NEW YORK, June 3, 1997, (NY Times) -- Now in one document, available with a phone call, are two revealing exposures of the failure of President Clinton's policy of putting trade above all other U.S. interests in China.

The first is a paragraph from the State Department's report about human rights in 1996. Despite pressures from inside and outside government, these annual reports remain in candor and courage a credit to America.

Representative Richard Gephardt of Missouri, Democratic leader in the House, included it in a devastating analysis of the variety of damages done to the U.S. by the Administration's trade-obsessed China policy.

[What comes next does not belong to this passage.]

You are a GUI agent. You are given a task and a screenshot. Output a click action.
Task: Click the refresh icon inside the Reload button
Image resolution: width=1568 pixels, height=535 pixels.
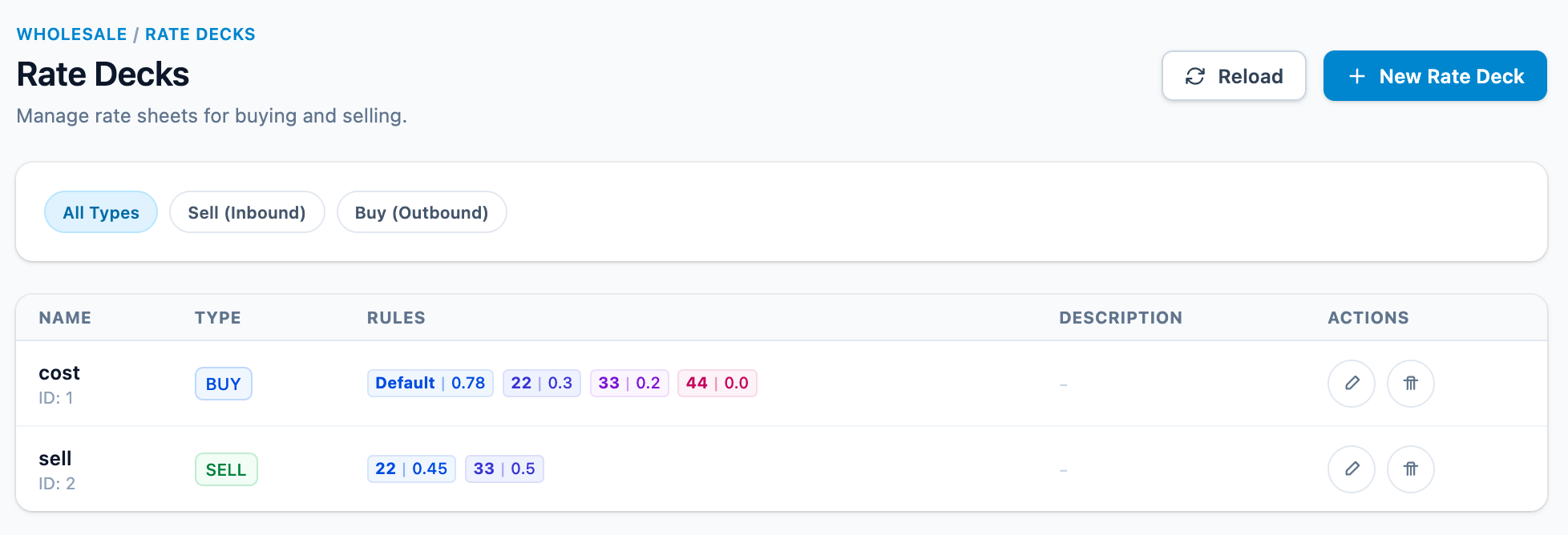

In that one paragraph, the State Department report sums up what has happened to dissidents eight years after the Tiananmen massacre, two years after Mr. Clinton traded human rights in China and *Tibet* for the mirage of the China trade:

"All public dissent against the party and government was effectively silenced by intimidation, exile, the imposition of prison terms, administrative detention, or house arrest. No dissidents were known to be active at year's end. Even those released from prison were kept under tight surveillance and often prevented from taking employment or otherwise resuming a normal life."

The Gephardt dissection is part of a gathering storm against Mr. Clinton's China policy. In a speech to Detroit businessmen, Mr. Gephardt dealt straight on with the injuries it does to America's economy, and security.

The economic price of worshiping the China-trade idol includes a trade deficit with China now approaching $50 billion annually. Mr. Gephardt details the cost in American jobs of competing with China's "Stalinist" version of the free market complete with prison and slave labor and mandated survival-level wages. Now there's an increasing Chinese switchover from cheap toys to more profitable manufacture cheap high tech. China keeps costs minimal by blackmailing patents and factory plans out of Western companies part of the cost of doing business with Beijing.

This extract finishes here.